● **TEXTAUSZUG**
····················

Dienstag, 8. September 2020

Verurteilung statt Aufklärung

 

Die Stadt Bern diskutiert darüber, ob ein altes Wandbild in einem Schulhaus noch zeitgemäss sei. Andernorts wird über Denkmäler gestritten und über historische Persönlichkeiten, die vom Sockel gestossen werden sollen. Was heisst das? Was soll das? Sind wir gescheiter als unsere Vorväter? Sind wir moralisch besser als sie?

Wenn im 18. oder 19. Jahrhundert (oder meinetwegen ein paar hundert Jahre früher) jemand auf einen Sockel gehoben wurde, hiess das: Diese Person oder Persönlichkeit hat etwas Gutes und Nützliches getan für die damalige Gesellschaft. Columbus zum Beispiel hatte zufällig Amerika entdeckt, weil er einen schnelleren Weg nach Indien suchte. Aber weil er Amerika entdeckt hatte, hat er wie viele Abenteurer vor ihm, die neue Inseln und Länder entdeckten, auch den Grundstein für schlimme Verbrechen an Völkern und ihren Kulturen gelegt. Müssen also alle Denkmäler von Entdeckern gestürzt werden? Ohne sie kein Kolonialismus, wegen ihnen Zehntausende von Toten durch eingeschleppte Krankheiten und kriegerische Auseinandersetzungen.

Oder Karl der Grosse, einer der Begründer des heutigen Europas. Seinen Lebensweg begleiten Schlachten und dementsprechend viele Plünderungen, Verletzte, Krüppel und Tote, Vergewaltigte und Verhungerte. Müssen wir deswegen alles, was mit ihm jemals in irgendeiner Verbindung stand, eliminieren?

Wäre es jedoch nicht die Aufgabe der Pädagogen, unvoreingenommen über die Geschichte und ihre Heldinnen und Unhelden zu dozieren? Die jungen Menschen darüber aufzuklären, was unsere Vorfahren Positives und Negatives für die Menschheit geleistet haben und der Frage nachzugehen, weshalb die damalige Zeit sie dafür geehrt (oder gevierteilt) hat? Warum dozieren die Pädagogen nicht darüber, dass jede Epoche das, was positiv und das, was negativ war, aufgrund ihres Wissenstandes und aufgrund der aktuellen Situation und der (Moral-)Vorstellungen der Menschen anders beurteilt?

Stattdessen ereifern sich rote und grüne Politiker und Pädagogen, als seien sie alle Bussprediger wie Girolamo Savonarola (1452-98) höchstpersönlich. Wer für sich die Absolutheit der Wahrheit und damit der einzig richtigen Moral beansprucht, wer die Leistungen Anderer in Gut und Böse einteilt, ist selber wohl nicht besser als jene, die er z.B. wegen Rassismus verurteilt. Auch er teilt die Menschheit, auch er verurteilt Menschen. Und auch er ruft dazu auf, die gemäss seinem Kriterienkatalog «Bösen» zu verfolgen und zu vernichten.

Echte aufklärerische Toleranz sieht anders aus. 

Und für Alle, denen dieser Gedanke jetzt neu scheint: Das Zeitalter der Aufklärung begann zirka in der Mitte des 18. Jahrhunderts. Es scheint leider nach rund 270 Jahren endgültig vorbei und/oder vergessen zu sein.

····················

● **ROHDATEN**
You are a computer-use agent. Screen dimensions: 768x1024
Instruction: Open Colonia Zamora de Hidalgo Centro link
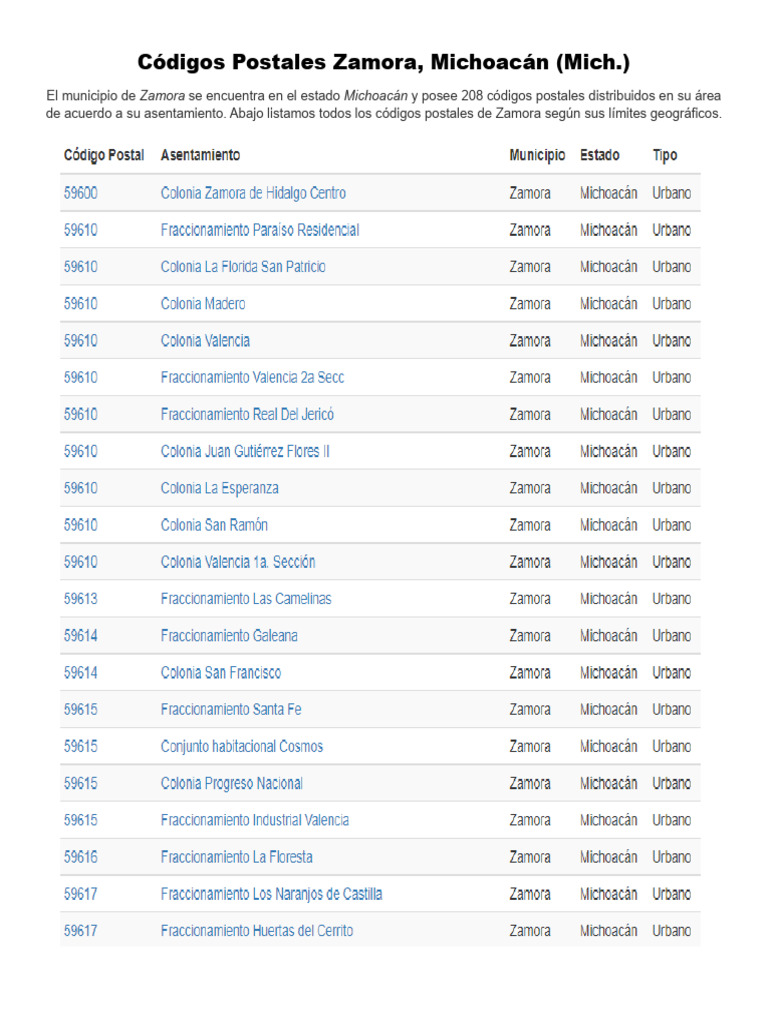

····················

● **ARBEITSAUFTRAG**
Gib den Textauszug über den Streit um Denkmäler von „Die Stadt Bern“ bis „besser als sie?“ wörtlich wieder.

● **LÖSUNG**
Die Stadt Bern diskutiert darüber, ob ein altes Wandbild in einem Schulhaus noch zeitgemäss sei. Andernorts wird über Denkmäler gestritten und über historische Persönlichkeiten, die vom Sockel gestossen werden sollen. Was heisst das? Was soll das? Sind wir gescheiter als unsere Vorväter? Sind wir moralisch besser als sie?